● **What you should do**:
All entries must be transcribed without a single difference.

● **Supplied data**:

● ● ● ●

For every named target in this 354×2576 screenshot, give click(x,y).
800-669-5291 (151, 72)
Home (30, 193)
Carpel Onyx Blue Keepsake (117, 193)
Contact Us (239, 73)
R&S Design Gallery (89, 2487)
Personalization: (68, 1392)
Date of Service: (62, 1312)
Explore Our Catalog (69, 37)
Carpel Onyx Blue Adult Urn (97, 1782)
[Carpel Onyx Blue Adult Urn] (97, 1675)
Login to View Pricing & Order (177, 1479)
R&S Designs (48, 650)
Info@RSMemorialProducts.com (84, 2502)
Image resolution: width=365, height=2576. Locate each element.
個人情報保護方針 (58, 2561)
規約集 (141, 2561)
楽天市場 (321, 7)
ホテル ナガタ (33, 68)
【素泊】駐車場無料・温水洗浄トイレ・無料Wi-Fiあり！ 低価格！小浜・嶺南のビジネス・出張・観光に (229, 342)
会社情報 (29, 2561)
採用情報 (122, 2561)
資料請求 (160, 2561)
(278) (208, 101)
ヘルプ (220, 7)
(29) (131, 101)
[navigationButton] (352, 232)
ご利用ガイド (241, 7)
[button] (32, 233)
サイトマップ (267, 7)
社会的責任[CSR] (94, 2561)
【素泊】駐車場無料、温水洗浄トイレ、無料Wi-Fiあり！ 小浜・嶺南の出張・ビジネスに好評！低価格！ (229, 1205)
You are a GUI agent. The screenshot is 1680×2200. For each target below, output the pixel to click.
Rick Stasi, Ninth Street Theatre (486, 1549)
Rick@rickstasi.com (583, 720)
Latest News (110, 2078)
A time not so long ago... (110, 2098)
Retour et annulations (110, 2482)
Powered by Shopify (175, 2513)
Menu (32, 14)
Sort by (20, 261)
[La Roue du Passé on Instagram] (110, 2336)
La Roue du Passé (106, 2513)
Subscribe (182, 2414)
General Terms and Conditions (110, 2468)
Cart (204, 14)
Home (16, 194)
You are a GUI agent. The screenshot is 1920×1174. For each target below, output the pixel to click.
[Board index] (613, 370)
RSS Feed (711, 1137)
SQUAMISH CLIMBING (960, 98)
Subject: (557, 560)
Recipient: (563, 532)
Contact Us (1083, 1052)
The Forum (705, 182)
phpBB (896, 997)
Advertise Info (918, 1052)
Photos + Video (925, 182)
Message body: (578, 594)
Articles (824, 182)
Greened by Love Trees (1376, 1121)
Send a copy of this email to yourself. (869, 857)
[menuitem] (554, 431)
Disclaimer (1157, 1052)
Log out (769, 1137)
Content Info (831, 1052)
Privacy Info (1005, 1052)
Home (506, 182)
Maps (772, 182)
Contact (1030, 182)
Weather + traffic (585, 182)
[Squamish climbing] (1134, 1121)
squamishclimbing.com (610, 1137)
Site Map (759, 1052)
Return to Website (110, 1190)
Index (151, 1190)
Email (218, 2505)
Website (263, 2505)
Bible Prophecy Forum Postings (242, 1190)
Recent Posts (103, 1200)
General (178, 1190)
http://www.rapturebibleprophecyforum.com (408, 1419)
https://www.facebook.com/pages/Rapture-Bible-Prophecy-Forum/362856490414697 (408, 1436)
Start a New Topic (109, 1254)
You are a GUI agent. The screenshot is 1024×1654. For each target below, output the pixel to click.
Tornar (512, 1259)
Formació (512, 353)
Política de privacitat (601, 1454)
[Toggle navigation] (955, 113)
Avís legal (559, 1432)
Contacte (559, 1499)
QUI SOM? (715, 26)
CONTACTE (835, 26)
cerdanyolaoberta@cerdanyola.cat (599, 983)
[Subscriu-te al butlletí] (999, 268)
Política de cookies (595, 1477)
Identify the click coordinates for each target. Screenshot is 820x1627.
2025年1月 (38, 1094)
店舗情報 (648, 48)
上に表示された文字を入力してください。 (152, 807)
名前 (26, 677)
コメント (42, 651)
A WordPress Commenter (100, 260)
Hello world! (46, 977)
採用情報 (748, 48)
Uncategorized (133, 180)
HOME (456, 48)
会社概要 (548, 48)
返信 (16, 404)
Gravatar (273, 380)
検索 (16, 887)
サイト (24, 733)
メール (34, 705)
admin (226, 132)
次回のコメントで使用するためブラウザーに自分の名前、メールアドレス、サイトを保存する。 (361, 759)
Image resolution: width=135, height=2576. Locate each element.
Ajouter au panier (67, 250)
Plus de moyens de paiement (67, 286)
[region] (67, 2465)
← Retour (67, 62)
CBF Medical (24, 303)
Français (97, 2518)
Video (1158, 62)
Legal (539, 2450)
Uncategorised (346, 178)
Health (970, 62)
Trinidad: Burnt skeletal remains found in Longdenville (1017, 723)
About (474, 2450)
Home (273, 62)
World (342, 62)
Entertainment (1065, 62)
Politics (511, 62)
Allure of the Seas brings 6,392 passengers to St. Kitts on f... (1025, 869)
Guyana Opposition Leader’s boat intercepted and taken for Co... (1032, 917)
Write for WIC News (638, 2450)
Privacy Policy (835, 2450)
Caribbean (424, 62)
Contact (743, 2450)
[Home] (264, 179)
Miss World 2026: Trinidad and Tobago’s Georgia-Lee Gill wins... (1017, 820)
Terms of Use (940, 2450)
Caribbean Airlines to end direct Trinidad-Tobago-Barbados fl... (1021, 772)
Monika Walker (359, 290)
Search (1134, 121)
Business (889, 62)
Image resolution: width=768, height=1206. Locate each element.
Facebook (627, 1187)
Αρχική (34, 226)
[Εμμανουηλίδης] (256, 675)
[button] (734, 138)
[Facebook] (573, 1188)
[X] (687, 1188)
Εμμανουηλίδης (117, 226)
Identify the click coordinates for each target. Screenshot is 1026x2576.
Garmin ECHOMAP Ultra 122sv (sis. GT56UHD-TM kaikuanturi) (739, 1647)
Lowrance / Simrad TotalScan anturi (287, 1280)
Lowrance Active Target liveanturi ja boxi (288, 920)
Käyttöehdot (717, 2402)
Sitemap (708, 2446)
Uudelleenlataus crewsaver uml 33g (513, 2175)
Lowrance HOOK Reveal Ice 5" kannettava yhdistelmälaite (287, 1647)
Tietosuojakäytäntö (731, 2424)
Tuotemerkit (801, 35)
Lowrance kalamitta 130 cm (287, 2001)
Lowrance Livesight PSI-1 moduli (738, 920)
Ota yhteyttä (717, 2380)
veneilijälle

● ● ● ●

● **Answer**:
For every named target in this 354×2576 screenshot, give click(x,y).
800-669-5291 (151, 72)
Home (30, 193)
Carpel Onyx Blue Keepsake (117, 193)
Contact Us (239, 73)
R&S Design Gallery (89, 2487)
Personalization: (68, 1392)
Date of Service: (62, 1312)
Explore Our Catalog (69, 37)
Carpel Onyx Blue Adult Urn (97, 1782)
[Carpel Onyx Blue Adult Urn] (97, 1675)
Login to View Pricing & Order (177, 1479)
R&S Designs (48, 650)
Info@RSMemorialProducts.com (84, 2502)
Image resolution: width=365, height=2576. Locate each element.
個人情報保護方針 (58, 2561)
規約集 (141, 2561)
楽天市場 (321, 7)
ホテル ナガタ (33, 68)
【素泊】駐車場無料・温水洗浄トイレ・無料Wi-Fiあり！ 低価格！小浜・嶺南のビジネス・出張・観光に (229, 342)
会社情報 (29, 2561)
採用情報 (122, 2561)
資料請求 (160, 2561)
(278) (208, 101)
ヘルプ (220, 7)
(29) (131, 101)
[navigationButton] (352, 232)
ご利用ガイド (241, 7)
[button] (32, 233)
サイトマップ (267, 7)
社会的責任[CSR] (94, 2561)
【素泊】駐車場無料、温水洗浄トイレ、無料Wi-Fiあり！ 小浜・嶺南の出張・ビジネスに好評！低価格！ (229, 1205)
You are a GUI agent. The screenshot is 1680×2200. For each target below, output the pixel to click.
Rick Stasi, Ninth Street Theatre (486, 1549)
Rick@rickstasi.com (583, 720)
Latest News (110, 2078)
A time not so long ago... (110, 2098)
Retour et annulations (110, 2482)
Powered by Shopify (175, 2513)
Menu (32, 14)
Sort by (20, 261)
[La Roue du Passé on Instagram] (110, 2336)
La Roue du Passé (106, 2513)
Subscribe (182, 2414)
General Terms and Conditions (110, 2468)
Cart (204, 14)
Home (16, 194)
You are a GUI agent. The screenshot is 1920×1174. For each target below, output the pixel to click.
[Board index] (613, 370)
RSS Feed (711, 1137)
SQUAMISH CLIMBING (960, 98)
Subject: (557, 560)
Recipient: (563, 532)
Contact Us (1083, 1052)
The Forum (705, 182)
phpBB (896, 997)
Advertise Info (918, 1052)
Photos + Video (925, 182)
Message body: (578, 594)
Articles (824, 182)
Greened by Love Trees (1376, 1121)
Send a copy of this email to yourself. (869, 857)
[menuitem] (554, 431)
Disclaimer (1157, 1052)
Log out (769, 1137)
Content Info (831, 1052)
Privacy Info (1005, 1052)
Home (506, 182)
Maps (772, 182)
Contact (1030, 182)
Weather + traffic (585, 182)
[Squamish climbing] (1134, 1121)
squamishclimbing.com (610, 1137)
Site Map (759, 1052)
Return to Website (110, 1190)
Index (151, 1190)
Email (218, 2505)
Website (263, 2505)
Bible Prophecy Forum Postings (242, 1190)
Recent Posts (103, 1200)
General (178, 1190)
http://www.rapturebibleprophecyforum.com (408, 1419)
https://www.facebook.com/pages/Rapture-Bible-Prophecy-Forum/362856490414697 (408, 1436)
Start a New Topic (109, 1254)
You are a GUI agent. The screenshot is 1024×1654. For each target below, output the pixel to click.
Tornar (512, 1259)
Formació (512, 353)
Política de privacitat (601, 1454)
[Toggle navigation] (955, 113)
Avís legal (559, 1432)
Contacte (559, 1499)
QUI SOM? (715, 26)
CONTACTE (835, 26)
cerdanyolaoberta@cerdanyola.cat (599, 983)
[Subscriu-te al butlletí] (999, 268)
Política de cookies (595, 1477)
Identify the click coordinates for each target. Screenshot is 820x1627.
2025年1月 (38, 1094)
店舗情報 (648, 48)
上に表示された文字を入力してください。 (152, 807)
名前 (26, 677)
コメント (42, 651)
A WordPress Commenter (100, 260)
Hello world! (46, 977)
採用情報 (748, 48)
Uncategorized (133, 180)
HOME (456, 48)
会社概要 (548, 48)
返信 (16, 404)
Gravatar (273, 380)
検索 (16, 887)
サイト (24, 733)
メール (34, 705)
admin (226, 132)
次回のコメントで使用するためブラウザーに自分の名前、メールアドレス、サイトを保存する。 (361, 759)
Image resolution: width=135, height=2576. Locate each element.
Ajouter au panier (67, 250)
Plus de moyens de paiement (67, 286)
[region] (67, 2465)
← Retour (67, 62)
CBF Medical (24, 303)
Français (97, 2518)
Video (1158, 62)
Legal (539, 2450)
Uncategorised (346, 178)
Health (970, 62)
Trinidad: Burnt skeletal remains found in Longdenville (1017, 723)
About (474, 2450)
Home (273, 62)
World (342, 62)
Entertainment (1065, 62)
Politics (511, 62)
Allure of the Seas brings 6,392 passengers to St. Kitts on f... (1025, 869)
Guyana Opposition Leader’s boat intercepted and taken for Co... (1032, 917)
Write for WIC News (638, 2450)
Privacy Policy (835, 2450)
Caribbean (424, 62)
Contact (743, 2450)
[Home] (264, 179)
Miss World 2026: Trinidad and Tobago’s Georgia-Lee Gill wins... (1017, 820)
Terms of Use (940, 2450)
Caribbean Airlines to end direct Trinidad-Tobago-Barbados fl... (1021, 772)
Monika Walker (359, 290)
Search (1134, 121)
Business (889, 62)
Image resolution: width=768, height=1206. Locate each element.
Facebook (627, 1187)
Αρχική (34, 226)
[Εμμανουηλίδης] (256, 675)
[button] (734, 138)
[Facebook] (573, 1188)
[X] (687, 1188)
Εμμανουηλίδης (117, 226)
Identify the click coordinates for each target. Screenshot is 1026x2576.
Garmin ECHOMAP Ultra 122sv (sis. GT56UHD-TM kaikuanturi) (739, 1647)
Lowrance / Simrad TotalScan anturi (287, 1280)
Lowrance Active Target liveanturi ja boxi (288, 920)
Käyttöehdot (717, 2402)
Sitemap (708, 2446)
Uudelleenlataus crewsaver uml 33g (513, 2175)
Lowrance HOOK Reveal Ice 5" kannettava yhdistelmälaite (287, 1647)
Tietosuojakäytäntö (731, 2424)
Tuotemerkit (801, 35)
Lowrance kalamitta 130 cm (287, 2001)
Lowrance Livesight PSI-1 moduli (738, 920)
Ota yhteyttä (717, 2380)
veneilijälle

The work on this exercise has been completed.